--- The task ---
In the records below, reproduce exactly the lines from the one containing "Viewport: 1174px width, 1278px height." through the one containing "Select the Hybryda", both included, and omit the pictures.

--- Entries shown ---
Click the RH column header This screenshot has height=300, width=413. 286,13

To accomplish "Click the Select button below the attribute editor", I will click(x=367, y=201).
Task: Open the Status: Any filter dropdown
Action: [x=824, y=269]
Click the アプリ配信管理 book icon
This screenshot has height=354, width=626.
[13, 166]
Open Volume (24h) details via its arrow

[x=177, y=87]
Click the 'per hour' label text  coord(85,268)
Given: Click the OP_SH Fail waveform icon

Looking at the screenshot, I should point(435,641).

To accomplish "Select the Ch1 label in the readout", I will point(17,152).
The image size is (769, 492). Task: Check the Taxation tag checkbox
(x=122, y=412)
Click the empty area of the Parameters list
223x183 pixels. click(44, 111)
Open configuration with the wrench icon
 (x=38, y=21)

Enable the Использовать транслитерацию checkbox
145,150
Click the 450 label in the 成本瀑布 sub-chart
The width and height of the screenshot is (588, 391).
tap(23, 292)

...

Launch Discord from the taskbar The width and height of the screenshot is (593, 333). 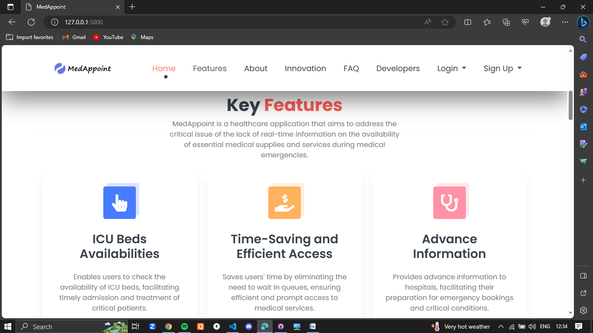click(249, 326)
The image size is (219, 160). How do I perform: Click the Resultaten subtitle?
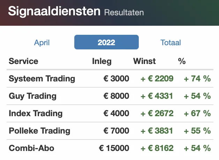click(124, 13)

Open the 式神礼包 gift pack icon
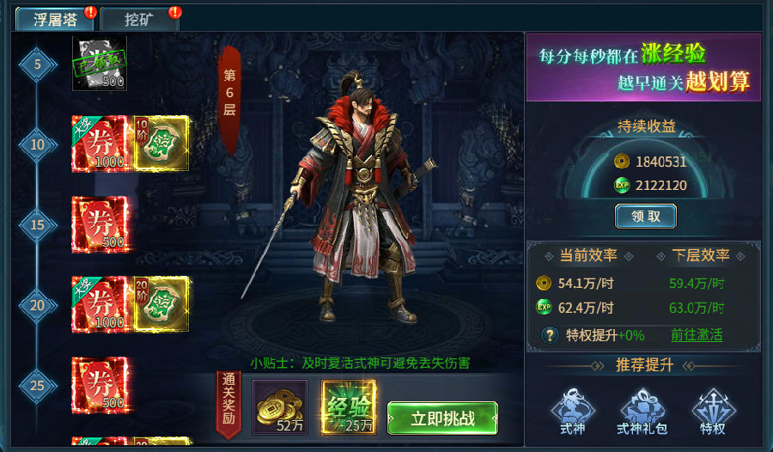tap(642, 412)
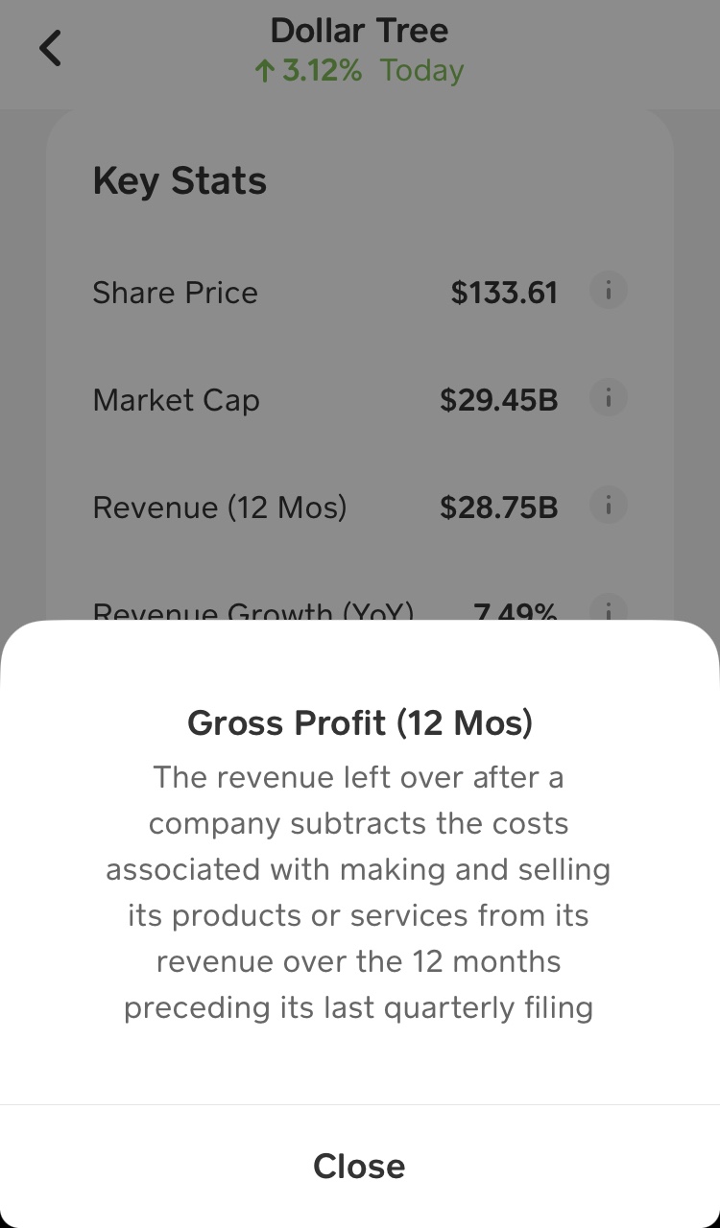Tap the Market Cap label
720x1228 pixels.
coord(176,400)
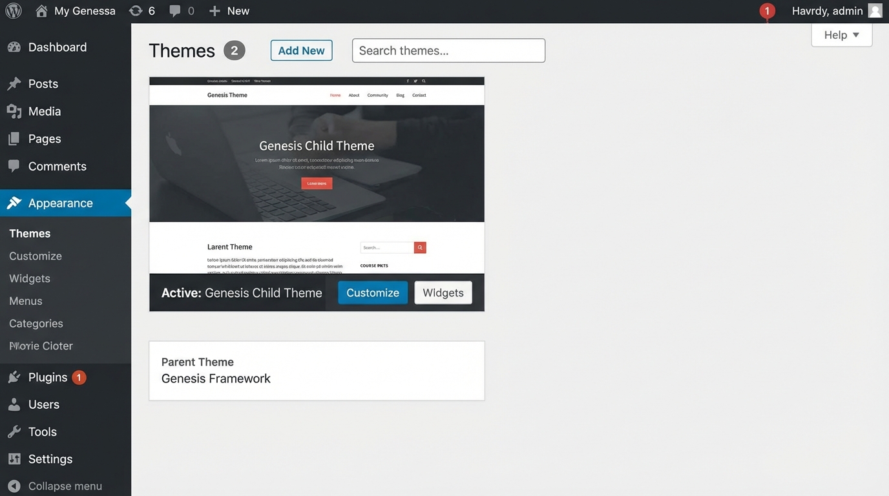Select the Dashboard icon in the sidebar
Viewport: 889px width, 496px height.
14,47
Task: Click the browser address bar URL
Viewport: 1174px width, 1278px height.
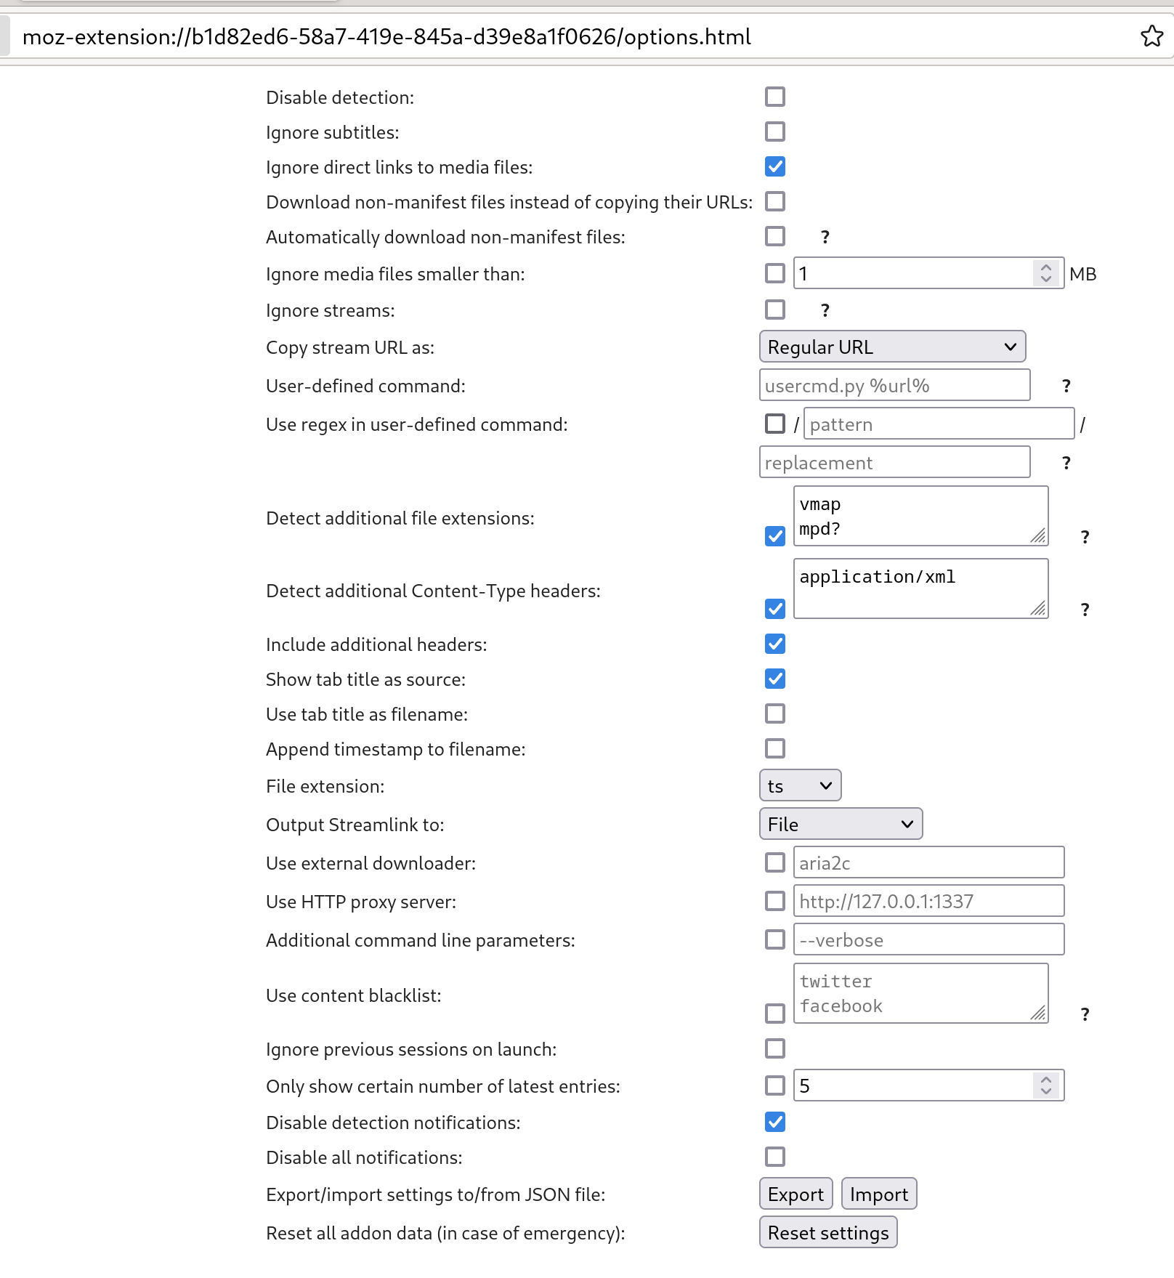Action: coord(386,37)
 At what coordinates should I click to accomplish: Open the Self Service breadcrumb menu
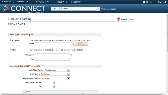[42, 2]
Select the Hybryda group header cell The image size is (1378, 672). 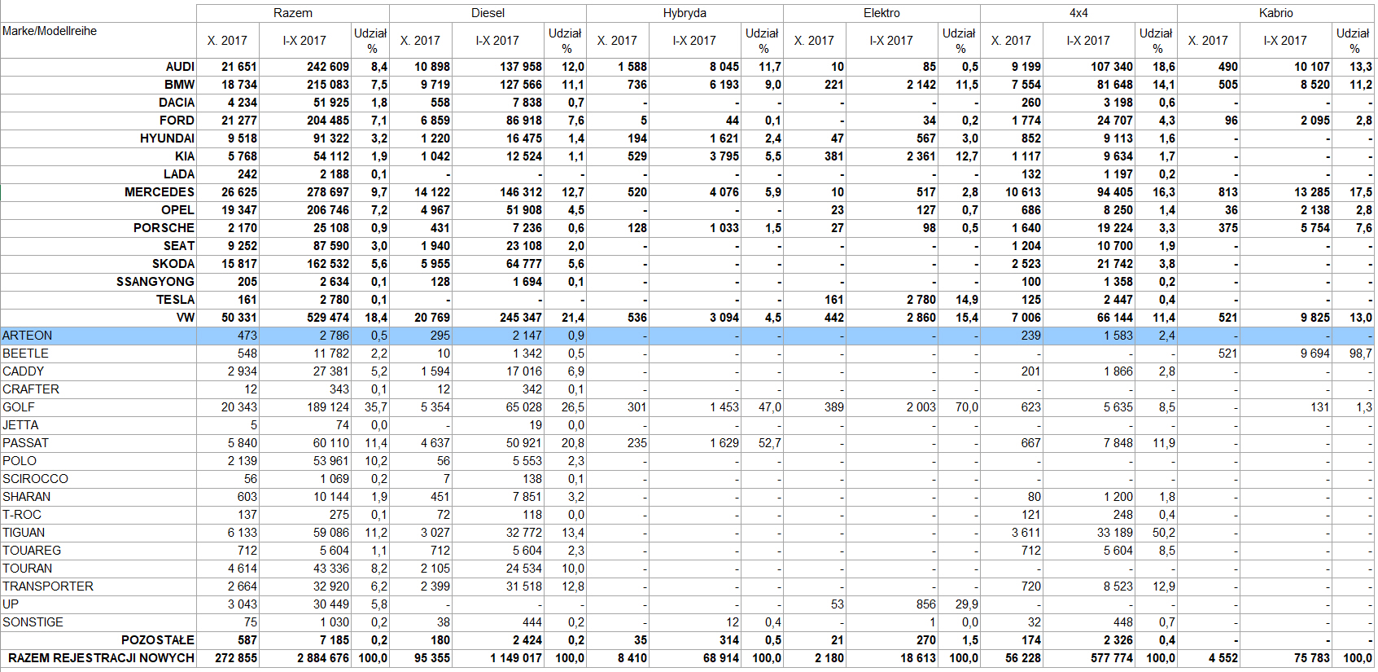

==

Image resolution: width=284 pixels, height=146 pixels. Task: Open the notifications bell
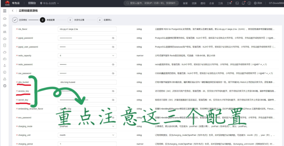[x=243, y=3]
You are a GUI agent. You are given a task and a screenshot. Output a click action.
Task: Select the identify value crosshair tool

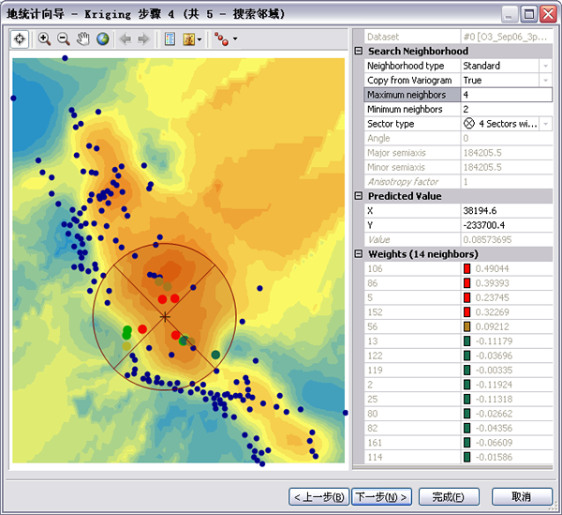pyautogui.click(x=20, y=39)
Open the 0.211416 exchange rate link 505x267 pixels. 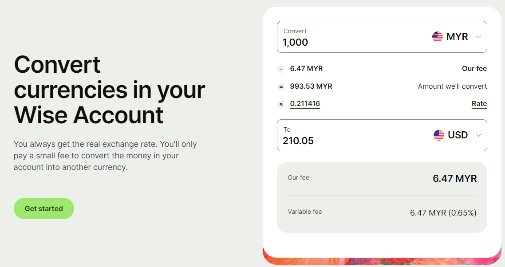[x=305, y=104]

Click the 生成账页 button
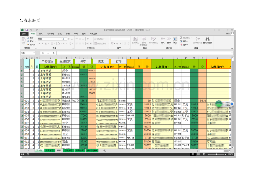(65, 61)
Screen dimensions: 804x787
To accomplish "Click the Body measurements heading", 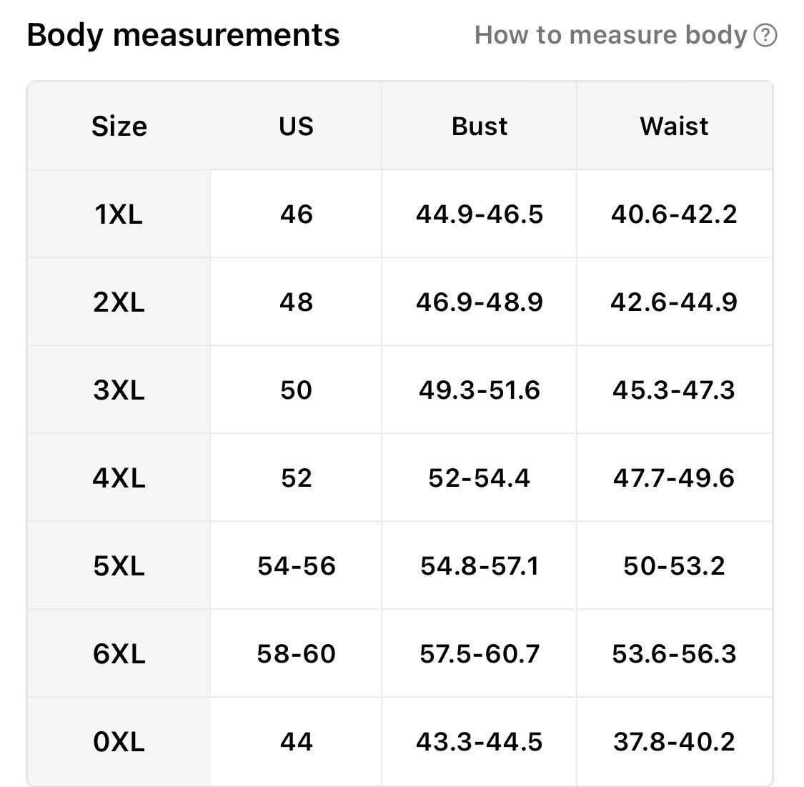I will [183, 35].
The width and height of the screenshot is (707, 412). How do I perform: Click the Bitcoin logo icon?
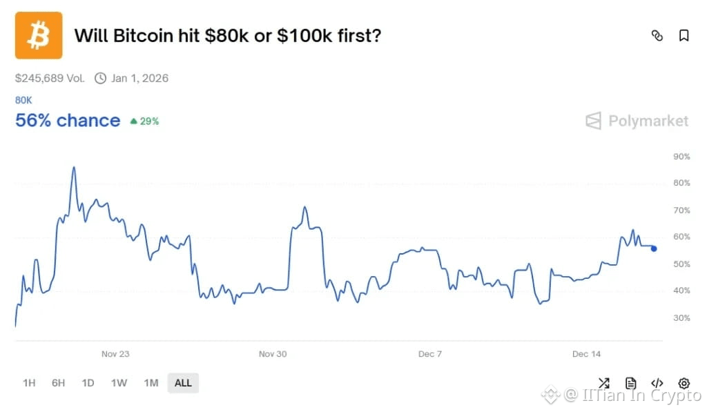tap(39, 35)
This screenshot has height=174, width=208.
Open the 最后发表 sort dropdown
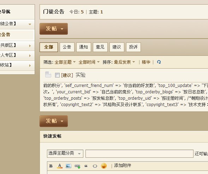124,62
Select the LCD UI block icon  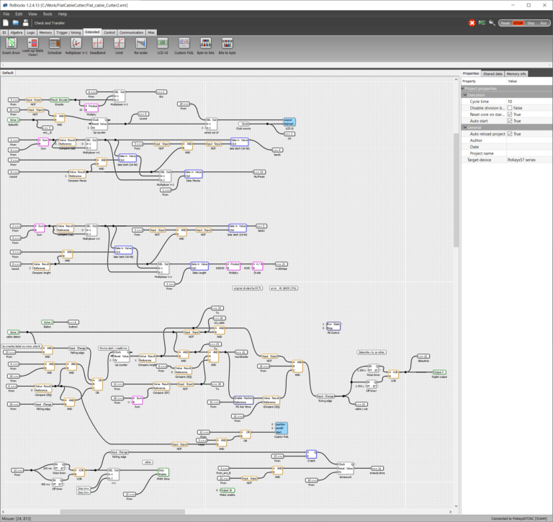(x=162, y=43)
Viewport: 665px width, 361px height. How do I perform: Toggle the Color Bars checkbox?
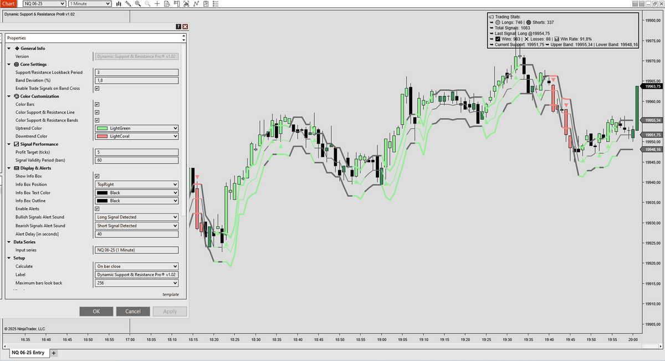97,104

--- Answer to the exercise ---
Viewport: 1174px width, 1278px height.
Action: coord(386,37)
 At what coordinates should I click to accomplish: Open the Self Service breadcrumb menu
[42, 2]
Select the Hybryda group header cell The image size is (1378, 672). 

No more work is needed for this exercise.